Les yeux rougis des enfants perdus

Les yeux rougis des enfants perdus

« Plus tard, je me réveille transi, les cuisses inondées de sang. Je me redresse en hurlant. Le temps que je sorte du cauchemar, il a fondu sur moi. Il me soulève violemment et aperçoit mon matelas souillé. Ses poings s’abattent, avec toute la force de sa hargne. Ils brisent mes muscles, mes os. J’ai mal. Je suffoque de douleur pendant qu’il gueule. 
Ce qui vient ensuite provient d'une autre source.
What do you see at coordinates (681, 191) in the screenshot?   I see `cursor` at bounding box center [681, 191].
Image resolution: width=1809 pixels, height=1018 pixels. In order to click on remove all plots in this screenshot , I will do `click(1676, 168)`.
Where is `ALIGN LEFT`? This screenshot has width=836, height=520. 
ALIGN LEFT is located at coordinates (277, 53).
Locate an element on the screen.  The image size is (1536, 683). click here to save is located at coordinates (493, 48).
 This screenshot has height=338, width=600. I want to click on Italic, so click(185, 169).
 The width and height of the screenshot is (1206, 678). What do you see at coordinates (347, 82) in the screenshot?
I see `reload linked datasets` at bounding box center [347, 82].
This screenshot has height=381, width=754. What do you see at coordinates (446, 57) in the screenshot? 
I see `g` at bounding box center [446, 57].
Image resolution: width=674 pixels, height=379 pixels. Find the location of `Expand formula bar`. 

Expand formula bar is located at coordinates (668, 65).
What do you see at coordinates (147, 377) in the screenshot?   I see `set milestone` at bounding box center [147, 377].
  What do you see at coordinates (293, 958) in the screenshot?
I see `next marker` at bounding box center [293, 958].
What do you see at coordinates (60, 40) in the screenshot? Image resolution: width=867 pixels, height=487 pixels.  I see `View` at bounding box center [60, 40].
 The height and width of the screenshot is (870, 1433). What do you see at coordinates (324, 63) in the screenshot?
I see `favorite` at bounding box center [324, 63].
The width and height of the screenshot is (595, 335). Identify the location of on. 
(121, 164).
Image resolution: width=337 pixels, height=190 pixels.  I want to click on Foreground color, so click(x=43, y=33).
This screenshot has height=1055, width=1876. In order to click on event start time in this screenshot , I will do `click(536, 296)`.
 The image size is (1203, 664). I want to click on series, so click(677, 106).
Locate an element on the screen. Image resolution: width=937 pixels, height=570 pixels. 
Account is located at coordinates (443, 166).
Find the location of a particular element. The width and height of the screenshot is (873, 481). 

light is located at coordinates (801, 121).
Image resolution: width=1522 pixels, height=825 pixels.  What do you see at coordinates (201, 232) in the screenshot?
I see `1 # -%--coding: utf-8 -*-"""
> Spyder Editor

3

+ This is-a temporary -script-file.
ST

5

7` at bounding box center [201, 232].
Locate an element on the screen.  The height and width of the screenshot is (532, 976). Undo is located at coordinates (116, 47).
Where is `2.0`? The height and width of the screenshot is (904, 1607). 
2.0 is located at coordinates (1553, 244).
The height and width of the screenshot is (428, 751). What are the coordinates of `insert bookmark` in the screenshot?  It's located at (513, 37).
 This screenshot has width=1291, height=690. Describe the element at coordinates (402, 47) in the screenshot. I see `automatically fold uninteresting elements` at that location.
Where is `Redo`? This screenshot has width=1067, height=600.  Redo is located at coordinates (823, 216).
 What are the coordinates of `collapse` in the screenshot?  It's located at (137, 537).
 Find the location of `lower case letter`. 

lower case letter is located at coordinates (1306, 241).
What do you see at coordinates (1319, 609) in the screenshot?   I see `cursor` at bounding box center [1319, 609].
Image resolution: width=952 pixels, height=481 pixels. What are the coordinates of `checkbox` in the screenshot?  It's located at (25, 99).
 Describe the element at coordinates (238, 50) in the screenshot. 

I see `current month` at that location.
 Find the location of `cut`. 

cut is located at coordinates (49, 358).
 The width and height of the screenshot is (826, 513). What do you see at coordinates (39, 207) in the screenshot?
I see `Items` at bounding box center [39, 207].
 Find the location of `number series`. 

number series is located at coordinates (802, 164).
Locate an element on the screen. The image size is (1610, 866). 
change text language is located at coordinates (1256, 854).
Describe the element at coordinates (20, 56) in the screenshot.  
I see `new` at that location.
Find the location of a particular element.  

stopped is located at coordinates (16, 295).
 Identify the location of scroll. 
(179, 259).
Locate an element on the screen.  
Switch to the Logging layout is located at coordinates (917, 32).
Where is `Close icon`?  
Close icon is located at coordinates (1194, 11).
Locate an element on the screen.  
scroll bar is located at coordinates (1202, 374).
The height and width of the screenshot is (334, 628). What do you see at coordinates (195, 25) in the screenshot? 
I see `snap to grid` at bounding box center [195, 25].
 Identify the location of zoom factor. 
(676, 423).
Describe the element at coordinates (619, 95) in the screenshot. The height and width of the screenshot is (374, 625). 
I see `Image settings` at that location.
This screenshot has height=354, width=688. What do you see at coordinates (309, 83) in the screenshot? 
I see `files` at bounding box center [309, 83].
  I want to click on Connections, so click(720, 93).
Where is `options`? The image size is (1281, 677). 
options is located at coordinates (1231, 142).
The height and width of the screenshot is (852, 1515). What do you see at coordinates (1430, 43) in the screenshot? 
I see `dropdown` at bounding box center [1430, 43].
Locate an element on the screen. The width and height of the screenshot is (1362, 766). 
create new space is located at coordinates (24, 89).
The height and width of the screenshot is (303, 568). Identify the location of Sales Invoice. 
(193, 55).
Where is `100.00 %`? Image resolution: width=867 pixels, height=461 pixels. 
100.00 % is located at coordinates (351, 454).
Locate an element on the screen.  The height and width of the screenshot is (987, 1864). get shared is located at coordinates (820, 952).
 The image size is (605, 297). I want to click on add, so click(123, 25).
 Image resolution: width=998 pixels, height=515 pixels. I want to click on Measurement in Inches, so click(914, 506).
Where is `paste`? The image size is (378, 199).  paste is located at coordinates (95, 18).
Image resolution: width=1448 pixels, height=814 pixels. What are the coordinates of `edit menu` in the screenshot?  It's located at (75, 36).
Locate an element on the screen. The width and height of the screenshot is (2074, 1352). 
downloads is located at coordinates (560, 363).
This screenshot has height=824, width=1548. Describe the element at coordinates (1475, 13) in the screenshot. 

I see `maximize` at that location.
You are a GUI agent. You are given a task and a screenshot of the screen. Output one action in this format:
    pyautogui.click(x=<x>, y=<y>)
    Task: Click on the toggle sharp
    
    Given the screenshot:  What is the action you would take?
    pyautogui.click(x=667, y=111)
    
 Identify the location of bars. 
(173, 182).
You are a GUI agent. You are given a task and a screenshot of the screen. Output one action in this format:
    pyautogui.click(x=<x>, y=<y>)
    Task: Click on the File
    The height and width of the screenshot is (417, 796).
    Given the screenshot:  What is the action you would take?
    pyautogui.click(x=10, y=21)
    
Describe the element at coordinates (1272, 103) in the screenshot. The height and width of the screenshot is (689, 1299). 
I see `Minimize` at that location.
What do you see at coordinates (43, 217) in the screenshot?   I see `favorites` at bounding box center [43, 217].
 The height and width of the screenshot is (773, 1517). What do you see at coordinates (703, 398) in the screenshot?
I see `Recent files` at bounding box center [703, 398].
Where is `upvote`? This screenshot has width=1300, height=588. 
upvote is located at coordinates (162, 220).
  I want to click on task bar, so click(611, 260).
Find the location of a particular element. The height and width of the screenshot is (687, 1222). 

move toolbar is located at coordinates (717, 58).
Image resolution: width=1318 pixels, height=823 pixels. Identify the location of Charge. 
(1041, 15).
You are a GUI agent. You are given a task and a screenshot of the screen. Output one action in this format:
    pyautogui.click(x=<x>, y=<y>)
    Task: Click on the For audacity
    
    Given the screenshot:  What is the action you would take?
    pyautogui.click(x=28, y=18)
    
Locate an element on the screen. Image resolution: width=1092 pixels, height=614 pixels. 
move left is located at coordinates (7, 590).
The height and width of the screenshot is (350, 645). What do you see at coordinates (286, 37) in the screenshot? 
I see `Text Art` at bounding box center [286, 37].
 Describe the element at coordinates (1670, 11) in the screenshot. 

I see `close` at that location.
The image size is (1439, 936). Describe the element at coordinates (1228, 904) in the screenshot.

Tu t’es encore pissé dessus, petit merdeux ! Tu fais exprès de nous emmerder, je vais te faire passer l’envie moi !

Pendant qu’une brute me tabasse, j’écarquille les yeux de stupeur en voyant le visage gonflé et tuméfié de ma mère dans l’embrasure de la porte. J’ai dix ans et j’enrage d’être si petit, si frêle. Je voudrais protéger ma mère, parce que je n’ai qu’elle, ma maman que j’aime, mais j’ai bien trop peur. A dix ans, je bouillonne de colère, de haine et de désespoir. Et la colère, la haine, le désespoir creusent des lacis pourpres dans mes grands yeux muets d’enfant perdu. »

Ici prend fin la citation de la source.